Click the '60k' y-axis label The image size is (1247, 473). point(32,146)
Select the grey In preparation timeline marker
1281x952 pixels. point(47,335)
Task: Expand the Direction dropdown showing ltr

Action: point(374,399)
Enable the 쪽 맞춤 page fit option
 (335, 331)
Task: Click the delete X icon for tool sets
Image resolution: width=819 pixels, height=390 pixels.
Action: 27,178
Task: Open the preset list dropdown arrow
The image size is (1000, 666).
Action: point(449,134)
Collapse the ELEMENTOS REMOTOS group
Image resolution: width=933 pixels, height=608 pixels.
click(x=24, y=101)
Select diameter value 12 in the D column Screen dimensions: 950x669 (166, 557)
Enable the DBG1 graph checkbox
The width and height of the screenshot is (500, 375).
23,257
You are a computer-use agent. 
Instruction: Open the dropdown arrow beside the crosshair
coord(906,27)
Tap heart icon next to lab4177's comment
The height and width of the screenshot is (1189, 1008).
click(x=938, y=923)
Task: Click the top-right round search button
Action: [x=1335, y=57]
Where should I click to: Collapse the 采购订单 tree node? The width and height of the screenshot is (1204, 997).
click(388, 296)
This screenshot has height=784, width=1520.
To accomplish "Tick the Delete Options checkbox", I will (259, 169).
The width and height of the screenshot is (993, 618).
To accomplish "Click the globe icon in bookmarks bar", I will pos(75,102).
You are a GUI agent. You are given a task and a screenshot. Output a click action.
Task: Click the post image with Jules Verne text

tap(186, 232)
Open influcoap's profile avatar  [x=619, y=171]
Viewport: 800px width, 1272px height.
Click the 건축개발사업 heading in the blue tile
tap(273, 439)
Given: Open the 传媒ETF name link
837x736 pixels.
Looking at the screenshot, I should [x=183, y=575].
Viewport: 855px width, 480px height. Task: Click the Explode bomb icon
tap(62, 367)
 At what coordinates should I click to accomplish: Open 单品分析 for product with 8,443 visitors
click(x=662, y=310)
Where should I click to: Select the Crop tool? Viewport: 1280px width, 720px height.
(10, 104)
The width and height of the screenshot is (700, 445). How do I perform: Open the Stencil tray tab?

YOUR INSTRUCTIONS: Report every line of the preceding listing where the string "checkbox" occurs.

RESULT OF THE TASK:
Enable the DBG1 graph checkbox
To accomplish "Tick the Delete Options checkbox", I will (259, 169).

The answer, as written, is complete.